It's Apples
By Fiona Wright
Published 25 October 2021
'It's Apples.'
the petrol hand says,
short shorts on the Monaro, in July
'The best thing about winter here,
it's apples.'
Yours is a crisp city. It curls its boulevardes
and scatters roundabouts like concrete confetti.
You call its CBD Civic and even the cars
merge more politely,
as if they too appreciate a bureaucratic queue.
We see space enough on median strips
for apartment blocks.
The auburn poplars soon
will turn stiff and grey as toilet brushes.
We gather bouquets of dead leaves
to take back home.
In a bar, the specials board proclaims:
If you steal my glassware
I will raise the price of beer
and offers a Kevin Rudd Special, for anyone
who's been beaten by a girl.
The punters play Dungeons and Dragons.
In your crisp city, you buy a mug of mulled wine
and a fresh-squeezed orange juice at ten on Sunday,
and a Shetland pony sits fat beneath gloved children.

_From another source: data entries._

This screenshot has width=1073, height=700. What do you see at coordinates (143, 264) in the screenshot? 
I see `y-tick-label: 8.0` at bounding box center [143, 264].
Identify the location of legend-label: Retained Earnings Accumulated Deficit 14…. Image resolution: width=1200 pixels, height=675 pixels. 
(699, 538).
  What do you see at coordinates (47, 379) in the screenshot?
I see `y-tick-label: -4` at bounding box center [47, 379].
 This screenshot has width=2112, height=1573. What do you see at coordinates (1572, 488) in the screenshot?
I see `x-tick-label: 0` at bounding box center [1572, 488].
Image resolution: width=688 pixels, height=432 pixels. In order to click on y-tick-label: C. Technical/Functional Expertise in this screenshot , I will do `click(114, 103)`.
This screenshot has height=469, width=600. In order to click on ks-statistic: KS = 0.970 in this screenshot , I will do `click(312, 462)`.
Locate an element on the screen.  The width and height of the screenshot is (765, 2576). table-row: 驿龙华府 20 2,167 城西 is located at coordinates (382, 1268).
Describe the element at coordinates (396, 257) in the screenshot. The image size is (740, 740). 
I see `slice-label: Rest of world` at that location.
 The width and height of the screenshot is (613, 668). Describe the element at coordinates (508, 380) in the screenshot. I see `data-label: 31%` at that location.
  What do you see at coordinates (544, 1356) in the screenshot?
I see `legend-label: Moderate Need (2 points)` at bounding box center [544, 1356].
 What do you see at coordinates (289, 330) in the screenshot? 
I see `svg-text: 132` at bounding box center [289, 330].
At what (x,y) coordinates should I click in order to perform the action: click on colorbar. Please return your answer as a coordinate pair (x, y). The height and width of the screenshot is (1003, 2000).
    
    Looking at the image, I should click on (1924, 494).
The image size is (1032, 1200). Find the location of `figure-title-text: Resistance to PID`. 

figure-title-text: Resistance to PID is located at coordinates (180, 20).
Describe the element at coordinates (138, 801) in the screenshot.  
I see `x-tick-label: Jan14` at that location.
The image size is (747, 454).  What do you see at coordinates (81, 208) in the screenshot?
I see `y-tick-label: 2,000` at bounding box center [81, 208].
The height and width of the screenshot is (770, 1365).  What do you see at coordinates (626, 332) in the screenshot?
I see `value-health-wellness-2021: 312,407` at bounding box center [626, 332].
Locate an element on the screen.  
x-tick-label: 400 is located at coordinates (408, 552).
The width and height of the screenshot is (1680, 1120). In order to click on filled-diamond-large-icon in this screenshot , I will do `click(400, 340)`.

The lake wears a border of cold cyclists,
and police in steel-blue overalls
walk labradors sleek as fish
on neon leashes.
The water seems riveted together,
and the grey buildings still remember
the dioramas they were modeled on.
In this staticky city, the air makes my skin
feel like toast.
The road signs are blunt, and dented.
Please Don't Speed.
Drink. Drive. Die.
It's a long way yet to the Big Merino, you reassure us,
but they sell apples out of car boots
beside the highway.
'It's Apples' was commissioned as part of a Red Room Poetry educational program held at Wanniassa School. Drawing upon the Toilet Doors Poetry learning resource, the poetry workshops functioned as a pastoral care program within the school, aiming to develop students' expression and confidence. The final project involved a series of mural installations, interweaving painting and poetry to engulf the school grounds.